◆ DATASET:
────────────────────────────────────────

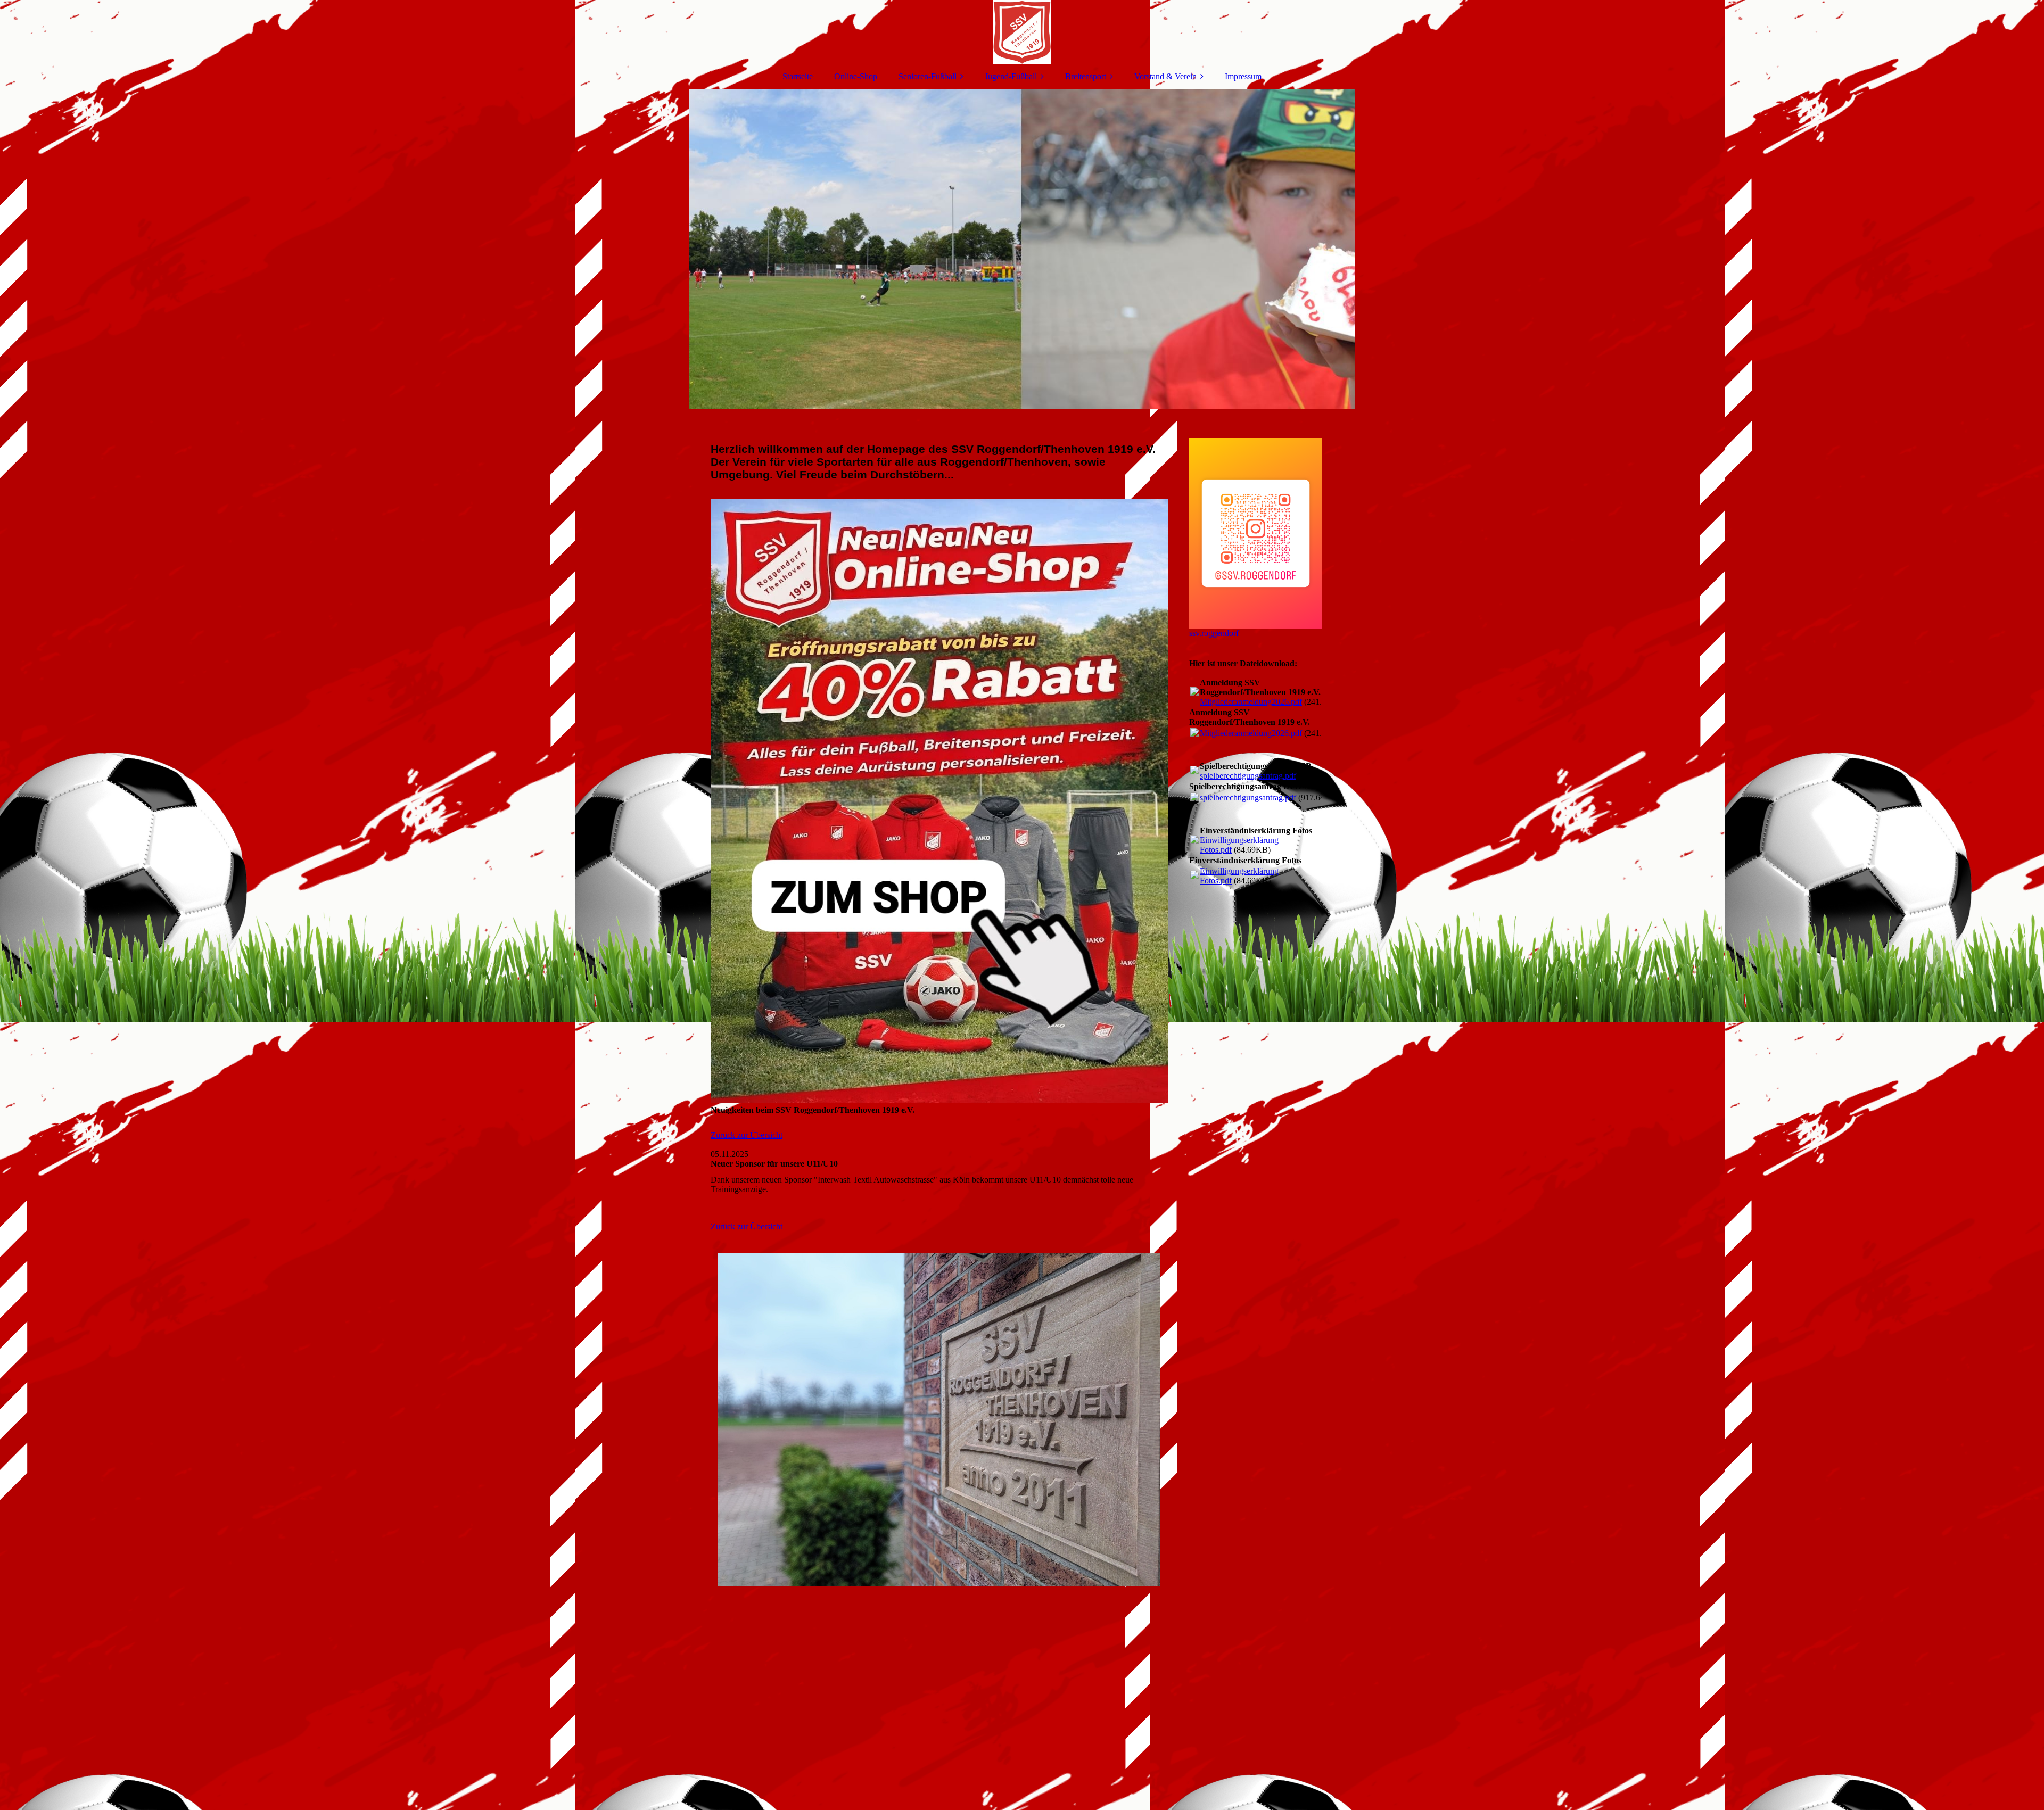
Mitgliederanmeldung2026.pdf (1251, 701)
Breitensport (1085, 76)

────────────────────────────────────────

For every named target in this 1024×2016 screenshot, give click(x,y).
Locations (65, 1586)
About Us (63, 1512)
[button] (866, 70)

────────────────────────────────────────

◆ EXERCISE INSTRUCTIONS:
Would you output, from the records above, exactly the run of lines that starts at the line containing "For every named" and ends at the line containing "[button] (866, 70)", and only that run?

◆ EXERCISE RESPONSE:
For every named target in this 1024×2016 screenshot, give click(x,y).
Locations (65, 1586)
About Us (63, 1512)
[button] (866, 70)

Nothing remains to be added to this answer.